Pour Nikita Khrouchtchev, arrivé à la tête de l'URSS en 1953, il est impensable que la superpuissance soviétique ne soit pas dotée d'une arène sportive digne de la grandeur du pays. Un manque vite comblé. Le patron du Kremlin ordonne la construction d'un grand stade, à la manière de ce qui se passe à l'étranger en lorgnant du côté de l'ennemi capitaliste. Ce sera le Stade Central Lenine.

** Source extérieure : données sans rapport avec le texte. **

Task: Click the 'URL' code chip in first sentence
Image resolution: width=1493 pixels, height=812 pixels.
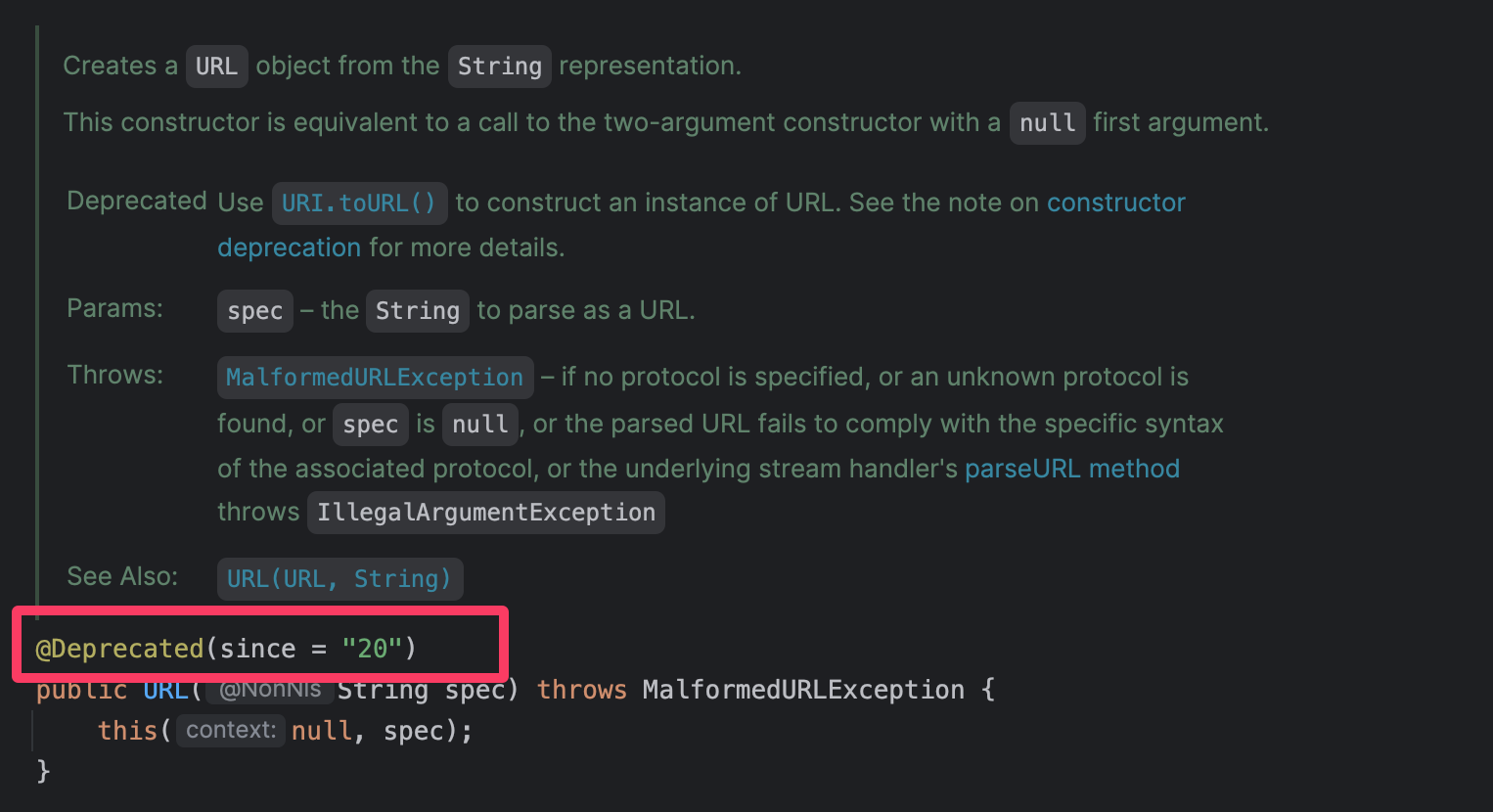Action: [x=216, y=67]
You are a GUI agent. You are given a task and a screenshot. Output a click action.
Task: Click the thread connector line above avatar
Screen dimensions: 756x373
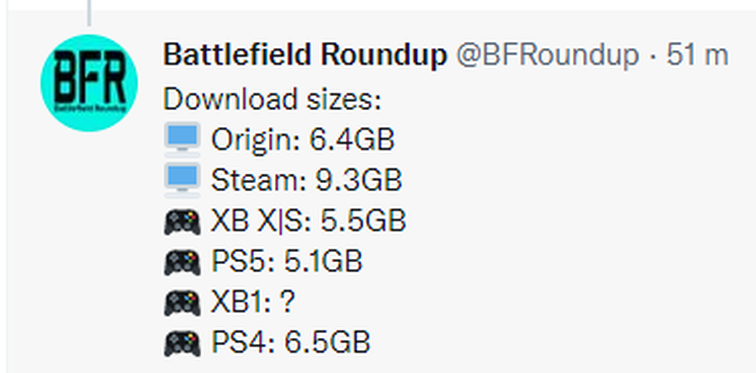pos(89,13)
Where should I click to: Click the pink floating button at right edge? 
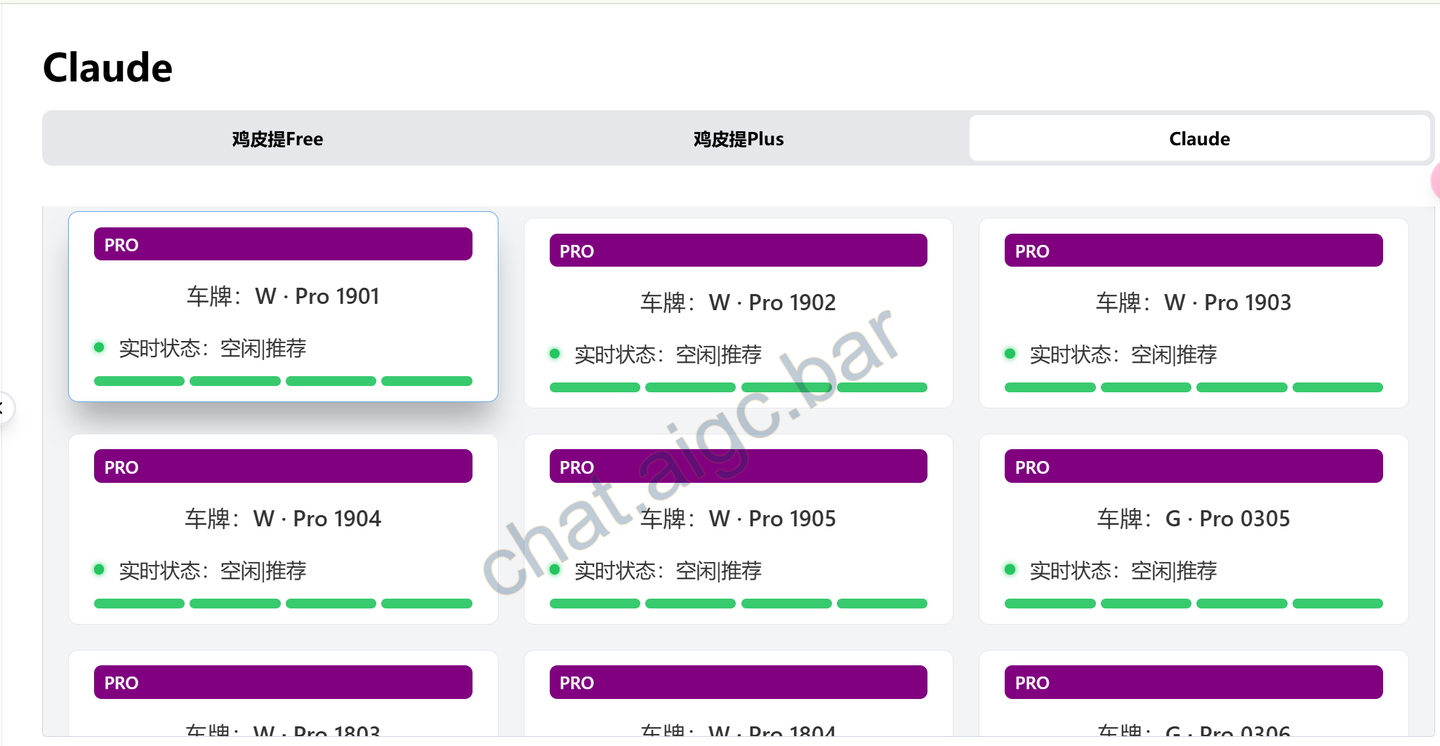tap(1435, 181)
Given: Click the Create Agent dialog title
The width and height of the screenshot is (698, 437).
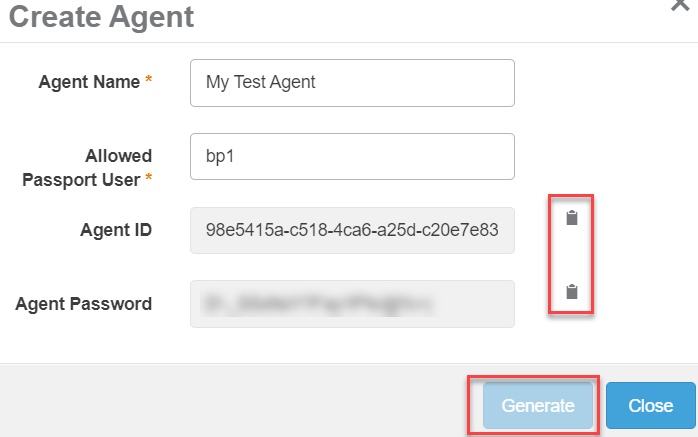Looking at the screenshot, I should 101,16.
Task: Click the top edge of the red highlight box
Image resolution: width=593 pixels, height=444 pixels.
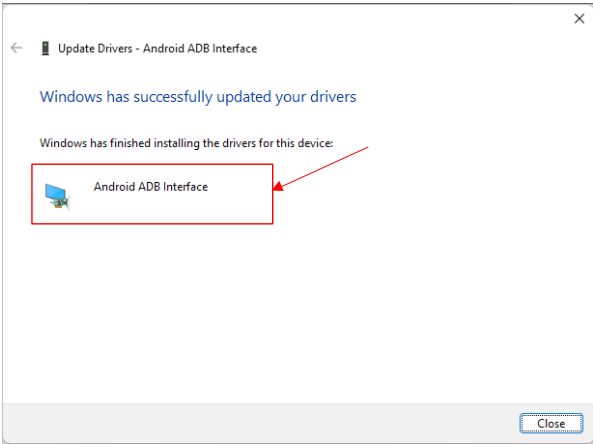Action: coord(152,164)
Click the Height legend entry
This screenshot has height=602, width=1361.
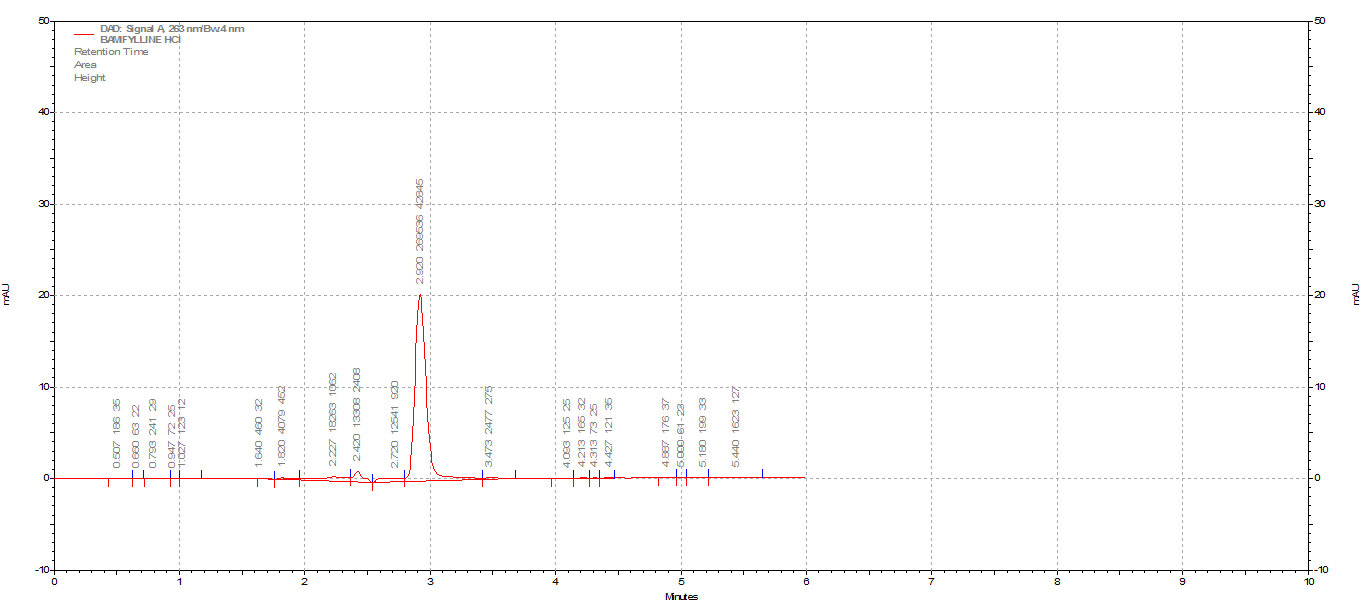pos(90,78)
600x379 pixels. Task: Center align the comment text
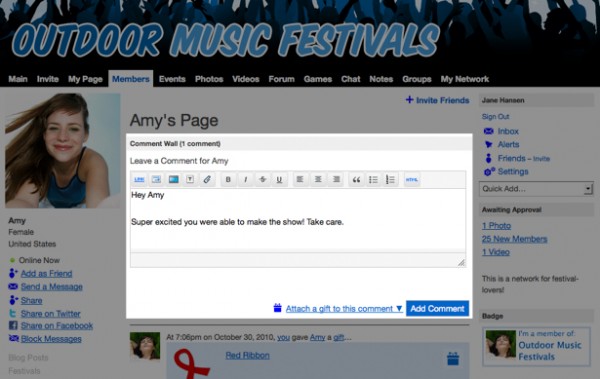tap(318, 179)
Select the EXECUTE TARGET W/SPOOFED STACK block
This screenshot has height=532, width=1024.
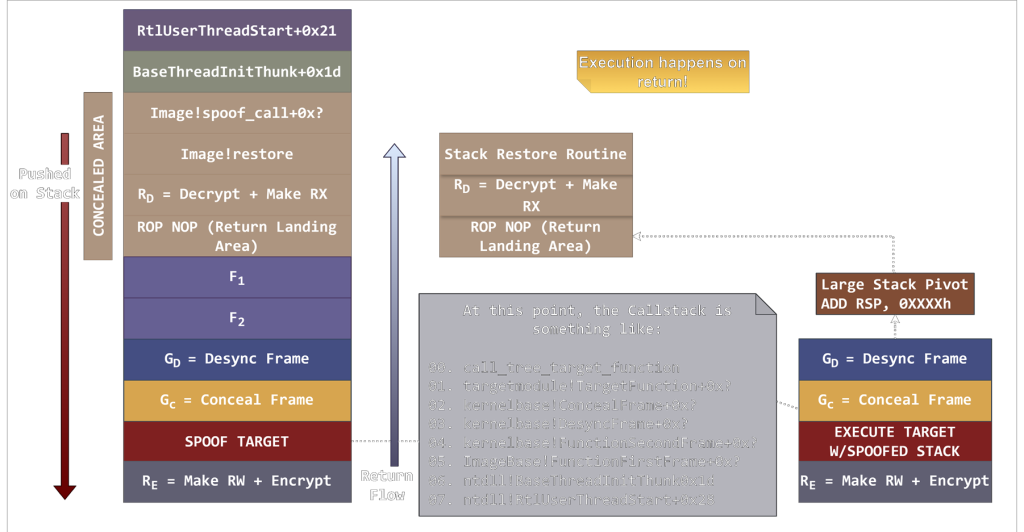[894, 441]
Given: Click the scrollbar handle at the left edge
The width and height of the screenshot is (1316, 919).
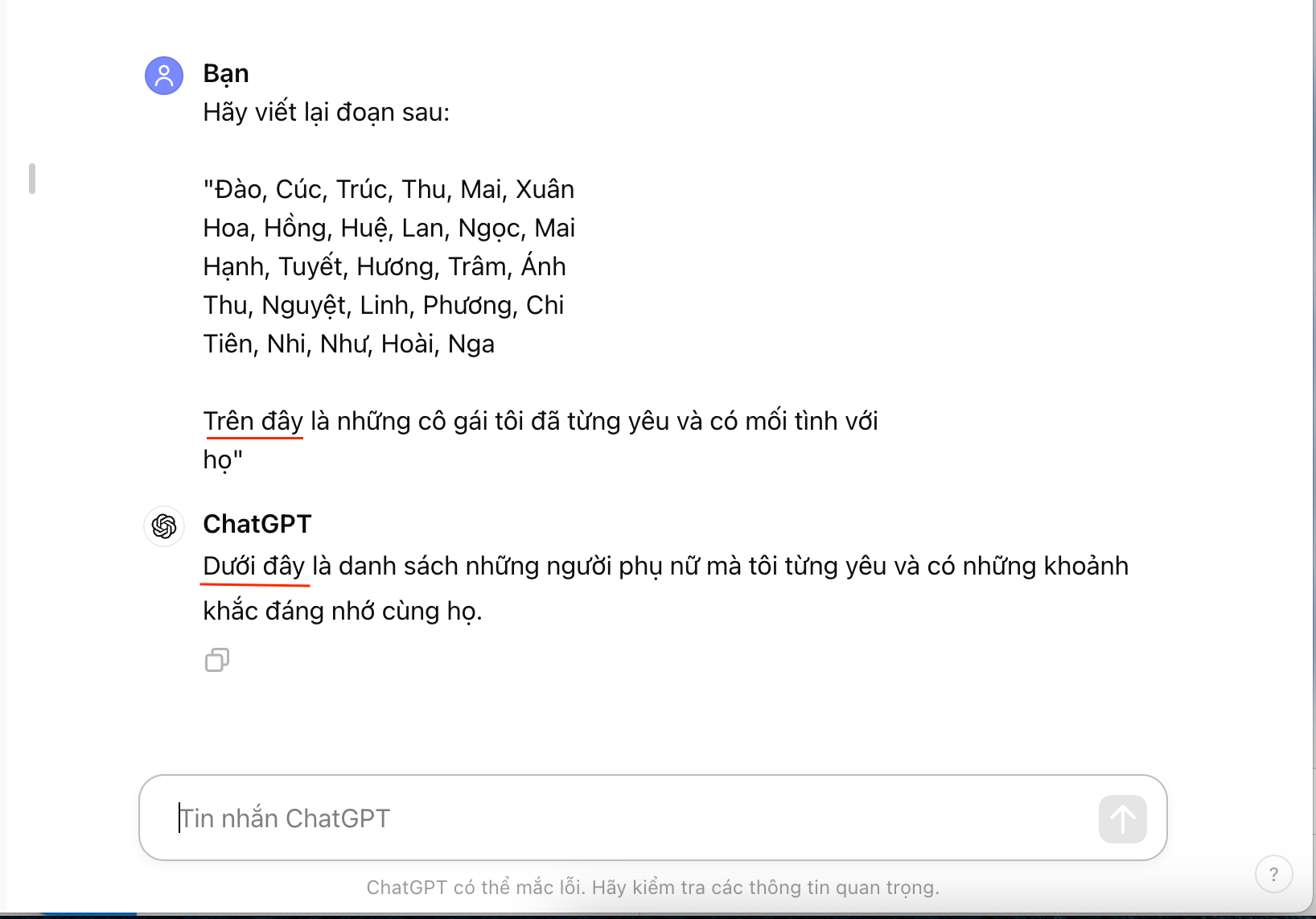Looking at the screenshot, I should pyautogui.click(x=32, y=179).
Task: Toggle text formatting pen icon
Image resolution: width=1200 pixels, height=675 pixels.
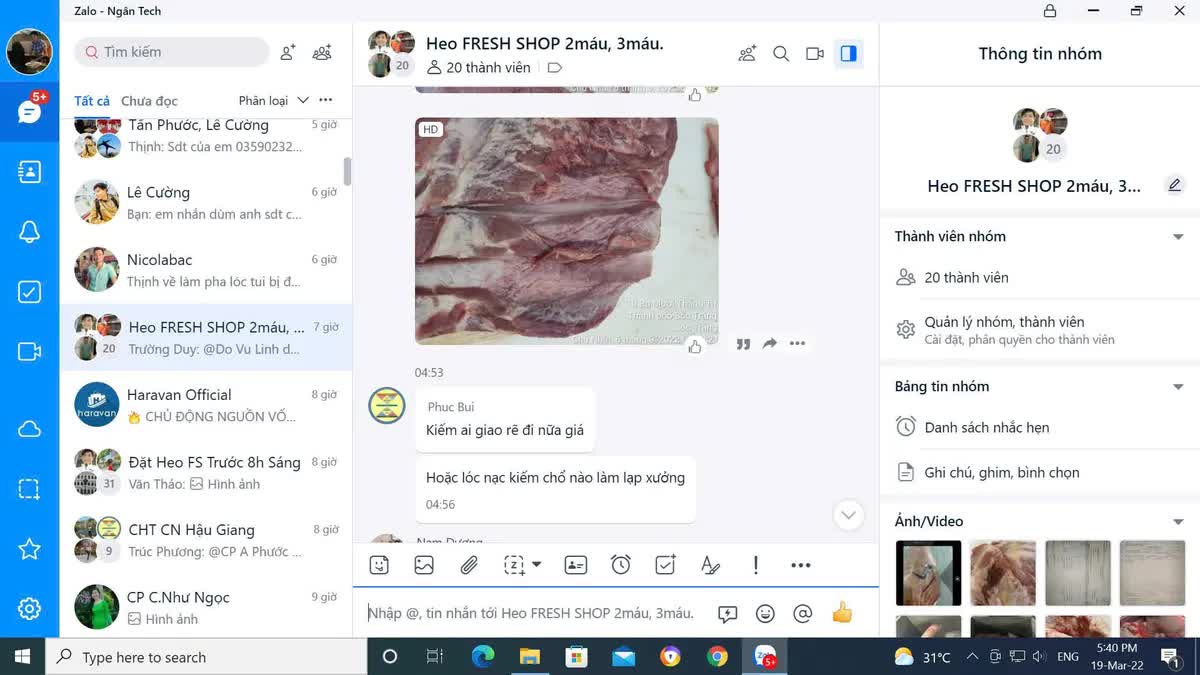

Le chantier débute en 1955 et est achevé en un temps record, soit un peu plus d'un an après la pose de la première pierre. Le temps presse en effet. Le projet doit être livré pour la cérémonie d'ouverture des premières Spartakiades des Peuples de l'URSS (1er août 1956). Il est inauguré le 31 juillet, à la veille de la grand-messe du sport des régimes socialistes, à l'occasion d'une rencontre amicale entre l'URSS et la Chine (1-0). Bâti sans toit, l'édifice conserve son apparence originale jusqu'en 1972, année de l'attribution des JO 1980 à Moscou par le CIO. Le stade Lenine ferme alors ses portes pour subir de sérieuses modifications. À commencer par le remplacement des bancs en bois par des sièges individuels, faisant passer la capacité du stade de 100.000 places à 90.000. L'enceinte est également équipée de projecteurs pour accueillir les cérémonies d'ouverture et de clôture des Jeux Olympiques. Le côté carte postale de l'arène moscovite qui cache cependant un lourd secret. Une histoire passée sous silence par les hauts dignitaires du Kremlin, une bonne vieille méthode pour étouffer les vilaines affaires à l'époque de la Guerre Froide.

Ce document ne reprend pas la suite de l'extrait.